Berdasarkan dokumentasi pada Sabtu (14/03/2026) sekitar pukul 11.12 WIB, terlihat aktivitas dapur yang diduga menggunakan tabung LPG subsidi 3 kg untuk memasak.
Padahal, gas melon itu bukan “bonus mie instan”—ini subsidi negara, bukan hadiah undian.
1. LPG 3 Kg Itu Bukan Buat Semua Usaha
Gas melon diperuntukkan bagi rumah tangga miskin, usaha mikro, nelayan, dan petani.
Kalau usaha sudah mapan tapi masih pakai LPG subsidi, itu ibarat naik motor tapi isi bensin pakai kupon sembako—ngirit tapi salah jalur.
2. Restoran & Kuliner Skala Tetap Wajib Non-Subsidi
Aturan dari Kementerian ESDM jelas: restoran, rumah makan, kafe tidak termasuk penerima.
Jadi kalau dapur rame, omzet jalan, tapi gasnya masih melon… ini bukan strategi bisnis, ini strategi “nyempil subsidi”.
3. Dampak ke Warga Kecil Nyata
Penyalahgunaan bikin distribusi tidak tepat sasaran.
Ujung-ujungnya ibu-ibu muter pangkalan: “Gas e entek, Bu…”
Sementara di dapur usaha: “Tambah siji maneh, rek!”
4. Potensi Sanksi & Penindakan
Jika terbukti, bukan cuma pelaku usaha—pangkalan juga bisa kena.
Jadi jangan kaget kalau suatu hari yang datang bukan pembeli ayam geprek… tapi petugas.
5. Solusi Sudah Jelas
Gunakan LPG non-subsidi (5,5 kg atau 12 kg).
Logikanya sederhana: kalau jualannya level usaha, ya bahan bakarnya juga level usaha—ojo campur aduk kayak es campur.
Mlaku-mlaku nang Darmo, tuku es degan seger rasane,
Yen subsidi diselewengno, rakyat cilik seng sengsara pungkasane.

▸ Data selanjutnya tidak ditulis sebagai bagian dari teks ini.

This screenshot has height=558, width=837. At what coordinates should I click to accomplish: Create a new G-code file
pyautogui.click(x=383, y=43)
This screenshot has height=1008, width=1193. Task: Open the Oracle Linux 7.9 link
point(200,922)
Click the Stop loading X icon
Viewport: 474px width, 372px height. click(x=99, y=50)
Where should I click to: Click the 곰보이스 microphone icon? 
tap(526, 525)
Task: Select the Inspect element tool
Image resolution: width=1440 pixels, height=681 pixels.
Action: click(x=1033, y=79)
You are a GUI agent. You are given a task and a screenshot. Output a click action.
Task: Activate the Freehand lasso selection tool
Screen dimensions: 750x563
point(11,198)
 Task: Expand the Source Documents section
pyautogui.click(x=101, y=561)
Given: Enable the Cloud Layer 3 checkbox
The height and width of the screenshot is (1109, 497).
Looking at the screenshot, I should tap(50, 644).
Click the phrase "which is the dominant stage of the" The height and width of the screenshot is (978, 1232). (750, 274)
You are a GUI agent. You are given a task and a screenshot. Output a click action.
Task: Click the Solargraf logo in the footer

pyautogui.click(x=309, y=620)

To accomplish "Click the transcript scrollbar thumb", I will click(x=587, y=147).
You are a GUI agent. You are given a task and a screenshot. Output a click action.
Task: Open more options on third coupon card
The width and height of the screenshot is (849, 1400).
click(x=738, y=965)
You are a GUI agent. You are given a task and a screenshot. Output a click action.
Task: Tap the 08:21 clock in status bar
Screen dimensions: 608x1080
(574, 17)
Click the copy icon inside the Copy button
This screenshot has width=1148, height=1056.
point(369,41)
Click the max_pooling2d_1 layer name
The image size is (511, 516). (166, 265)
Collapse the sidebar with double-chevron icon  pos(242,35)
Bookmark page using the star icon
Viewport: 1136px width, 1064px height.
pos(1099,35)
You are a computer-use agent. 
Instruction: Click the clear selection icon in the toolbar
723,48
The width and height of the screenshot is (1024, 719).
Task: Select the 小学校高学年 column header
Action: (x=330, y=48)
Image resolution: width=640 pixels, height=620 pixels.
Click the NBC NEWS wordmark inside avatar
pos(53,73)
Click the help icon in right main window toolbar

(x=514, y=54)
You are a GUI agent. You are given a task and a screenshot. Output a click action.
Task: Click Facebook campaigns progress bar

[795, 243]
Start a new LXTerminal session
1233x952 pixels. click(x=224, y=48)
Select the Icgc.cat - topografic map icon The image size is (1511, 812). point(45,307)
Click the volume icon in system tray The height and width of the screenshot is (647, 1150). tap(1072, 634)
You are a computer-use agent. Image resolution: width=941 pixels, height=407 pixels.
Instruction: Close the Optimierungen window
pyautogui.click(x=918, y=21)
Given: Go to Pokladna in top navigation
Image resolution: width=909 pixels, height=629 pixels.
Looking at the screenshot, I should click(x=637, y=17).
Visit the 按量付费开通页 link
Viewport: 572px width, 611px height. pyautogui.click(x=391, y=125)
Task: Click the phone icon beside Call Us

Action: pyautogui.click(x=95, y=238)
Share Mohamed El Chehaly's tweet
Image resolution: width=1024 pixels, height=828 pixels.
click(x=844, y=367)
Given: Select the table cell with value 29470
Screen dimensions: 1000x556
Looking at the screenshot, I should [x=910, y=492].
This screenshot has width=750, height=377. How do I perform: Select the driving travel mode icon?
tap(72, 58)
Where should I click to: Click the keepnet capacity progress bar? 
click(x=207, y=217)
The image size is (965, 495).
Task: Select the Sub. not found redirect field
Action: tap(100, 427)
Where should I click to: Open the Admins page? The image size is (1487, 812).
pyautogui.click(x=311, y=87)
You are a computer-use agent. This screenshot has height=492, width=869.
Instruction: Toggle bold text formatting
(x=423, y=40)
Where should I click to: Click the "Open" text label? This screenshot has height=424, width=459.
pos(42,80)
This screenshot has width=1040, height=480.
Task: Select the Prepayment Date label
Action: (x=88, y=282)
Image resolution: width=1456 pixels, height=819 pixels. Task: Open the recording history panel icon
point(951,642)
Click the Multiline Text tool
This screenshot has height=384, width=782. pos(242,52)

Praktik seperti ini berpotensi memicu kelangkaan LPG 3 kg di masyarakat. Warga berpenghasilan rendah yang sangat bergantung pada gas melon bisa terdampak langsung.
Pengawasan dari pemerintah daerah dan instansi terkait sangat dibutuhkan untuk memastikan distribusi tepat sasaran.
Subsidi itu buat yang butuh, bukan buat yang “butuh tapi sekalian ambil peluang.”
Arek Suroboyo dikenal wani, nek salah yo kudu diomongi,
Subsidi iku hak rakyat, ojo nganti dadi ajang dicolongi.